Rosita Curry is a remarkable young woman. As she walked across a Columbus, Ohio, stage to receive her high school diploma, she did so with her head held high as her class valedictorian. But just 15 months prior, Rosita was trapped in a life of slavery and abuse. Rosita's walk across that stage really began six years ago, when she was just thirteen. Her parents had died several years earlier, and she had become separated from her two brothers. Finally old enough to track down her family, she began searching for them on the streets of Columbus, Ohio. But instead of meeting them, she met an older man who bought her food, offered her a place to stay, and claimed he cared for her. Then he began to pimp her out.

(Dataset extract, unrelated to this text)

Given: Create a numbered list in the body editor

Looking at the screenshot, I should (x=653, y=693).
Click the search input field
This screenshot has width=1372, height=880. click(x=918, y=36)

While her peers were playing sports and getting excited about proms, Rosita spent her teen years addicted to drugs, sleeping in cardboard boxes, and being raped, abused, and forced to have sex by pimps and the men who paid for her. She was a victim of child sex trafficking, trapped by addiction, pimp control, and a lack of other options in life. Her life had spiraled out of control, until one rainy night, she was arrested for offering to give an undercover police officer oral sex for for $20.
Ironically, the arrest was Rosita's chance for salvation. That's because the Columbus police were able to identify her as a victim of human trafficking and set her up with social services, instead of jail time. The arresting officer called Rahab's Hideaway, a small local shelter for human-trafficking victims. Marlene Carson, the founder, met with Rosita to talk about her experiences. She set Rosita up with a place to live, got her enrolled in drug rehab, and encouraged her to enroll in a special high school for teens who have dropped out of school. With a lot of hard work, Rosita achieved something almost unthinkable 15 months prior — a high school diploma and the highest grade point average in the class.
Rosita Curry's story is one of tremendous personal triumph. But it's also one of hope for all child trafficking victims. When trafficking victims are identified as such and given help to overcome their enslavement, they can do much more than just survive after slavery. They can thrive after it.
Congratulations, Rosita, on your well-earned accomplishment.